- _THE PROBLEM_: Your answer should be the lines from the one with "Screen dimensions: 915x500" to the end of the data below, both included, exact and free of pictures.
*** Opening of DATA FOR THIS TASK ***
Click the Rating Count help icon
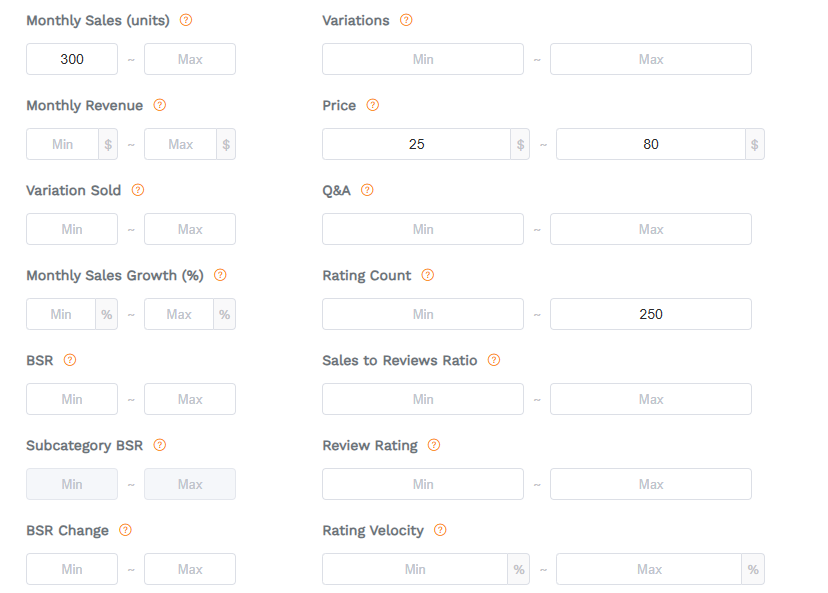Screen dimensions: 828x593 [427, 275]
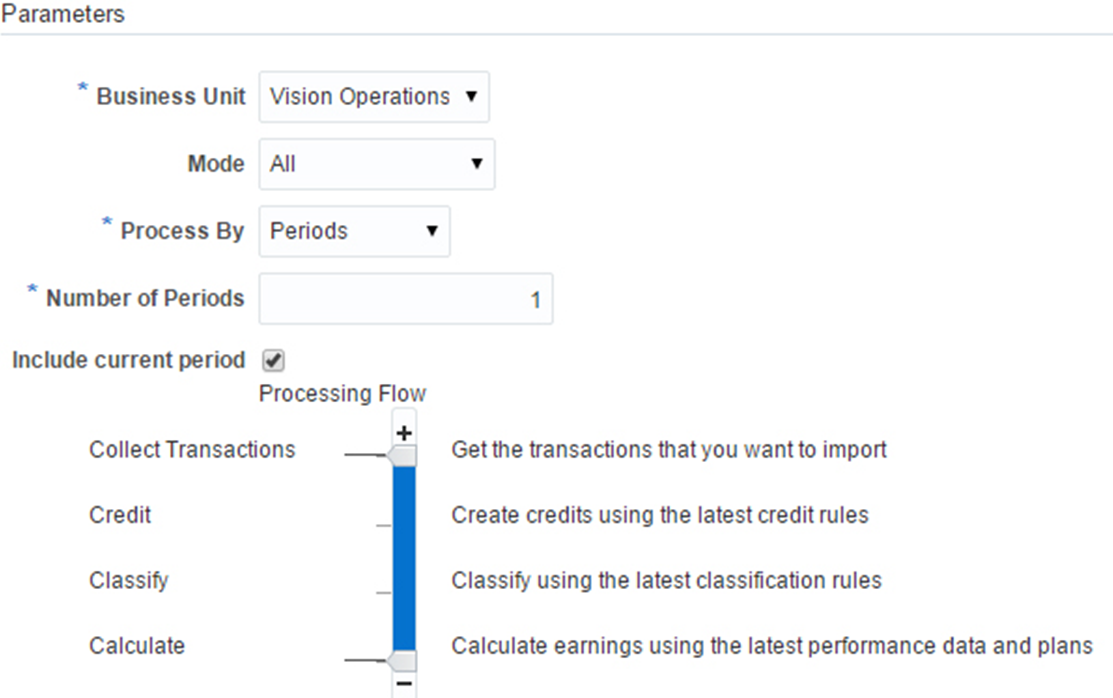Click the Classify tick mark on slider
The height and width of the screenshot is (698, 1113).
coord(383,592)
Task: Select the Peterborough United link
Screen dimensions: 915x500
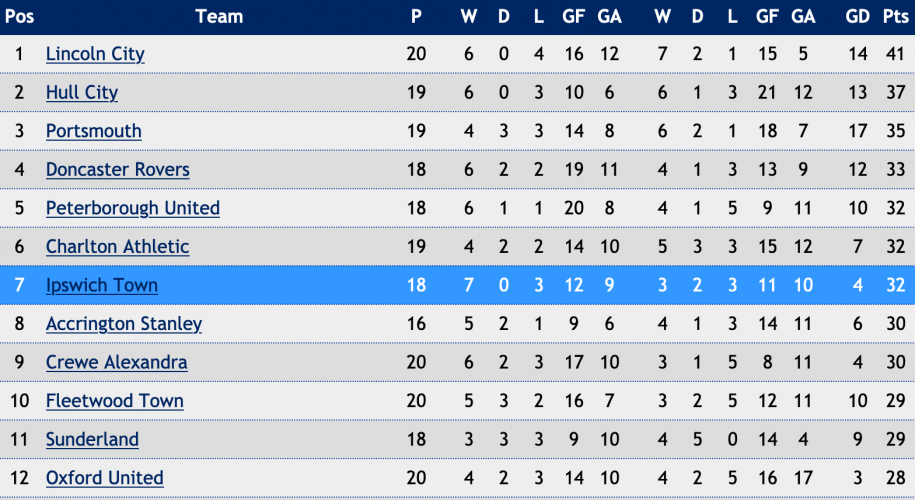Action: tap(133, 208)
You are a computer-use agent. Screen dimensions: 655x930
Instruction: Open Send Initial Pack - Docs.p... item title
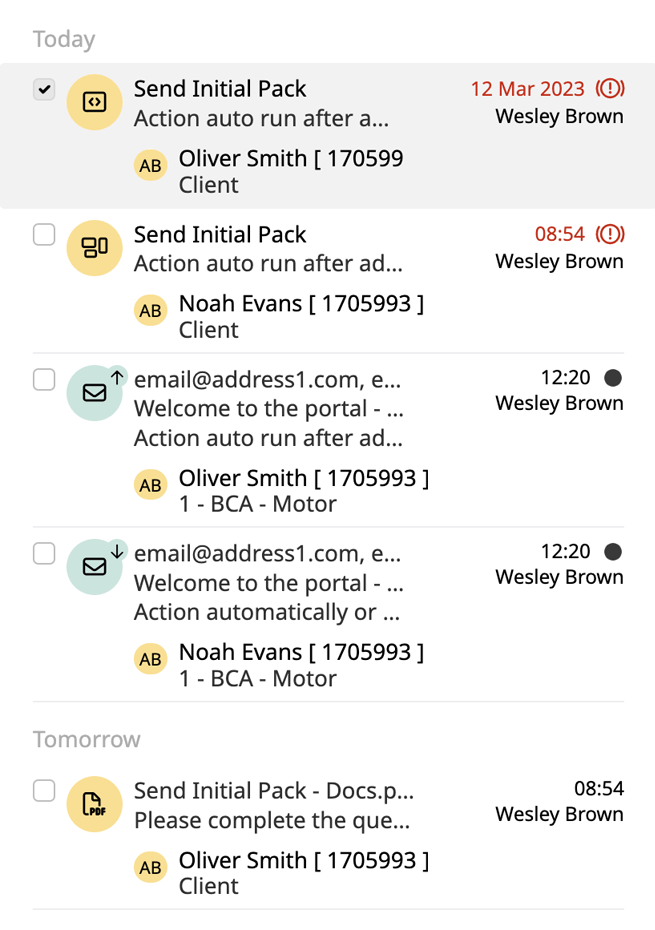(274, 791)
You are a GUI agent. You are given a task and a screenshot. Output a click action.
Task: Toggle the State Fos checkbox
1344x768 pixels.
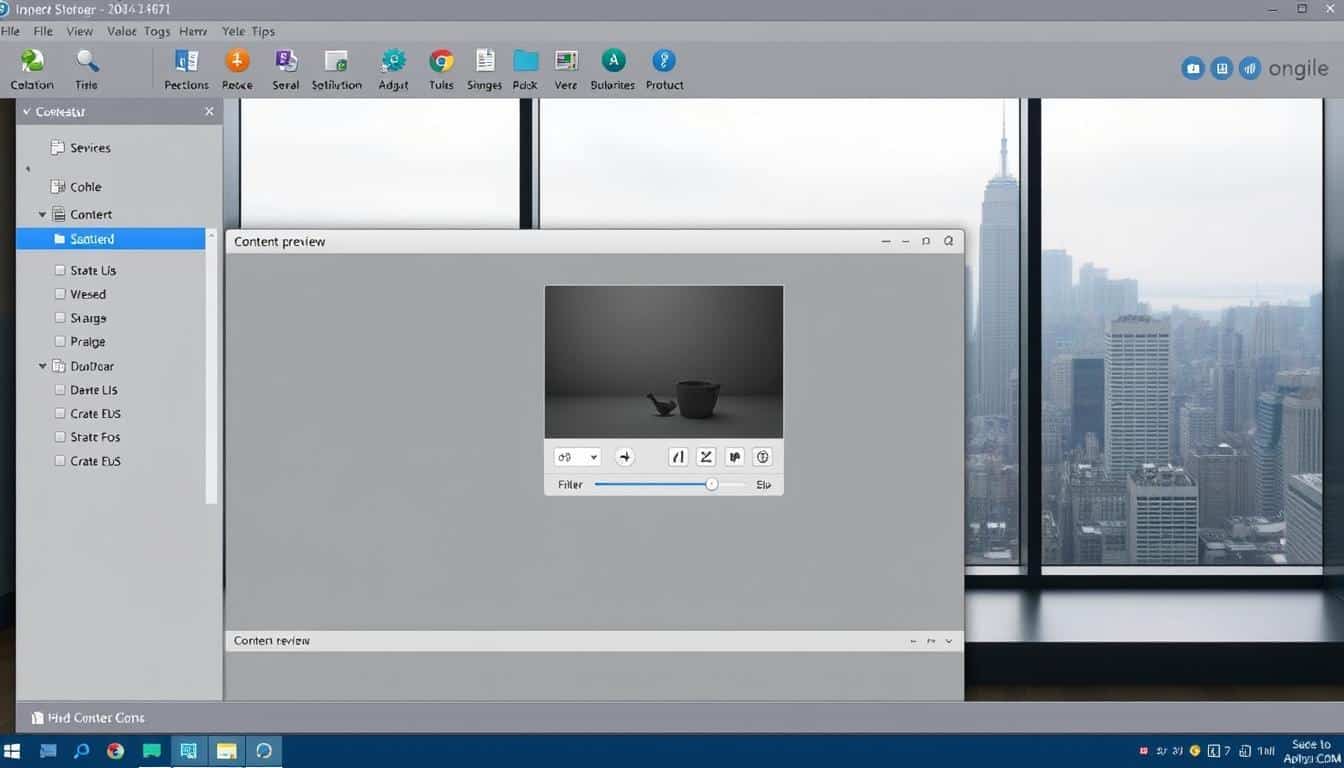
*** Close of DATA FOR THIS TASK ***
- _RESPONSE TO THE TASK_:
Screen dimensions: 915x500
Action: tap(133, 208)
You are a computer-use agent. Screen dimensions: 655x930
Instruction: Open Send Initial Pack - Docs.p... item title
(274, 791)
You are a GUI agent. You are given a task and a screenshot. Output a click action.
Task: Toggle the State Fos checkbox
1344x768 pixels.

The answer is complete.